Why did the prime minister choose to focus on fitness over health? Could it be because fitness can be showcased in a viral celebrity video while health includes in its ambit problematic indicators such as tobacco use, high blood pressure, obesity, availability of clean water, life expectancy and malnutrition? India ranked 120 out of 169 in Bloomberg’s Global Health Index 2019. The annual ranking takes into account the factors listed above to measure the world’s healthiest and unhealthiest countries. Union health ministry data released last month confirms that non-communicable diseases such as hypertension, diabetes and cancer are rising rapidly.
At the heart of our inactivity lies the lack of space to be active. If you are as old as me, you will remember how big corporations and politicians colluded to find a loophole in the “one-third formula" in the sale of Mumbai’s mill lands that stretched languorously across an enviable 600 acres in the heart of the city. One-third of the land was meant to be kept aside to create open spaces; it eventually ended up being a fraction of what was originally mandated. In a city where a few square feet of space has the potential to make its owner a millionaire, fitness is a privilege only the rich can afford.
Smaller open spaces are usurped in our cities every day. As I write this, residents in Hiriyadka village in Udupi are upset because the district administration has, without warning, turned their only sports ground, Gandhi Maidan, into a fenced space to stock sand. We are all too familiar with versions of this same story playing out in our neighbourhoods. The proposal to construct a new high-rise building in Cubbon Park has enraged walkers.

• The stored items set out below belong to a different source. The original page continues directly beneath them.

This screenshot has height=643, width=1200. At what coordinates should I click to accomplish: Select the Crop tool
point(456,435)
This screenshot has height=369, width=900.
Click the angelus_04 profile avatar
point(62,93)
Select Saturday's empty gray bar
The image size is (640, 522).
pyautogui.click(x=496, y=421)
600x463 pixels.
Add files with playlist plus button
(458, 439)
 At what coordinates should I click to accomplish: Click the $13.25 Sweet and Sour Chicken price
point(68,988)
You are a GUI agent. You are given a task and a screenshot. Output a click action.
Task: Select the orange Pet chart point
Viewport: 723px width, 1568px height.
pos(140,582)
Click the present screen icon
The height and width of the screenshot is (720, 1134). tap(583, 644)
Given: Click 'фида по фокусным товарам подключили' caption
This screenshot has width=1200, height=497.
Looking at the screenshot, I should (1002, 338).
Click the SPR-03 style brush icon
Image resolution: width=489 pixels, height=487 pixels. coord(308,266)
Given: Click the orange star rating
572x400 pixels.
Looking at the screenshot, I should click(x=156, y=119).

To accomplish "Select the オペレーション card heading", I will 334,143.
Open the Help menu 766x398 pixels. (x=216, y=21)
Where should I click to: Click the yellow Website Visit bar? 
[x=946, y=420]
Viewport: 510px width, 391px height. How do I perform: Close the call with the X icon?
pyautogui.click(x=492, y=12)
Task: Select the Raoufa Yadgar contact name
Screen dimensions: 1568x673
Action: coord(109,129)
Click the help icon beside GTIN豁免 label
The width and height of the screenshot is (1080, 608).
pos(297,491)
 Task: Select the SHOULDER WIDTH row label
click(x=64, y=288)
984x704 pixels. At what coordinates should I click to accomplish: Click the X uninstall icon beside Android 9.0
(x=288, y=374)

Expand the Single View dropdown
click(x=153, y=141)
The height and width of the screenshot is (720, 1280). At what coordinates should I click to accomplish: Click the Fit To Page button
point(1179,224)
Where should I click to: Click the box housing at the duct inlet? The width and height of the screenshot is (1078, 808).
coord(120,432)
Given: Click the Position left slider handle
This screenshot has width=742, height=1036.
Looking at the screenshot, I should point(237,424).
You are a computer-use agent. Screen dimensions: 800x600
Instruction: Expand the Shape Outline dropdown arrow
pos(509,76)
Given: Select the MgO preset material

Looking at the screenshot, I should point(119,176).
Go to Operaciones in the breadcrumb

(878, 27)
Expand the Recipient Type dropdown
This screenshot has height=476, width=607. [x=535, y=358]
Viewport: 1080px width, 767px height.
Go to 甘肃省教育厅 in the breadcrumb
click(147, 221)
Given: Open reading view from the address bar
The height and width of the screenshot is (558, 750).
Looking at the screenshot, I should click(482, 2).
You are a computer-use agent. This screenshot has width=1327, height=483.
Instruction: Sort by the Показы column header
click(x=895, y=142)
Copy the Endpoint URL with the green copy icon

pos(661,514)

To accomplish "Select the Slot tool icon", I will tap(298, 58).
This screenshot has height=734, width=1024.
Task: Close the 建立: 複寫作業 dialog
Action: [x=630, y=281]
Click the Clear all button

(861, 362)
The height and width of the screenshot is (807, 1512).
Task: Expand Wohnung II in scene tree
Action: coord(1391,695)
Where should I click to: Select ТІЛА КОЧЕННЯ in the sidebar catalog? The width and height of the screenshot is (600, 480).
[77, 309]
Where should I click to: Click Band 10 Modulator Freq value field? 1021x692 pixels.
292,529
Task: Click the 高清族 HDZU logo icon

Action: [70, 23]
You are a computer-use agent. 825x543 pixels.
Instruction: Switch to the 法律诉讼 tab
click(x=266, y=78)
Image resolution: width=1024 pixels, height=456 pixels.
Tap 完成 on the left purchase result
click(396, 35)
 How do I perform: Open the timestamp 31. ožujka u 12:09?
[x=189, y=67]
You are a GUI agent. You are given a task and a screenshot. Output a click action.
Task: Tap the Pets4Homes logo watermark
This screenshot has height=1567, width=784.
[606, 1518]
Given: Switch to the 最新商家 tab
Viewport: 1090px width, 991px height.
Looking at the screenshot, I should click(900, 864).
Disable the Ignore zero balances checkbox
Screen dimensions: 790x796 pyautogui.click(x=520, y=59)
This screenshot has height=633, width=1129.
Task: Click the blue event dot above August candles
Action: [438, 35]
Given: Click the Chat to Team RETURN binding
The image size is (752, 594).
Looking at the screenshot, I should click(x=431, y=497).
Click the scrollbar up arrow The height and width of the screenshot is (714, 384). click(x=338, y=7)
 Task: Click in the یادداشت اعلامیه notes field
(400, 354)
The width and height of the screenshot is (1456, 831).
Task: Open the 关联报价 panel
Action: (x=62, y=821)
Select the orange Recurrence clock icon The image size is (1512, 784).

“Fitness is zero per cent investment with infinite returns," Modi said at the launch of Fit India. Zero investment in our fitness, it could be argued, has been the attitude of every political party in power in India.
In fact, fitness is an investment that governments across the world take seriously. Even the small contribution that many city corporations and district administrations have made in the now ubiquitous open-air gyms in our parks have been a huge hit. Who hasn’t seen a middle-aged woman in a sari or a burqa enthusiastically use the air walkers and twisters? There’s often a queue to use the equipment.
As part of Fit India, the government announced that Sports Authority of India facilities would be accessible to national and state sports federations, leagues and clubs to organize events. “It’s a fine idea on paper," says Sharda Ugra, senior editor at ESPN India and ESPNcricinfo. “But once again the responsibility is on federations to organize as many events at these venues. The majority of federations don’t stage enough events to begin with and fail to provide a proper event calendar/pathway for athletes to transition from junior to senior to elite. It’s these lazy and entitled federations that are our biggest hurdle and accountability from them will have greater benefit than any fancy government scheme."
Ugra points out that India is fourth in the world, behind the US, China and Japan, in terms of the number of 20,000-plus seater stadiums in the country, all of which are owned by the government.
Like everything else in India, if we do manage to get fitter, it will be despite our surroundings, our sports officials and our own attitudes. “Once a man at a traffic light told me he was telling his wife (sitting behind him on a scooter) that he would teach her to cycle because it was good exercise," says D’Souza. “I pointed out that it was hard to do so in a burqa, and he replied that she could just stop wearing it. She hit his shoulder and told me, ‘dekhein kya bol rahe hain(see what he is saying)’."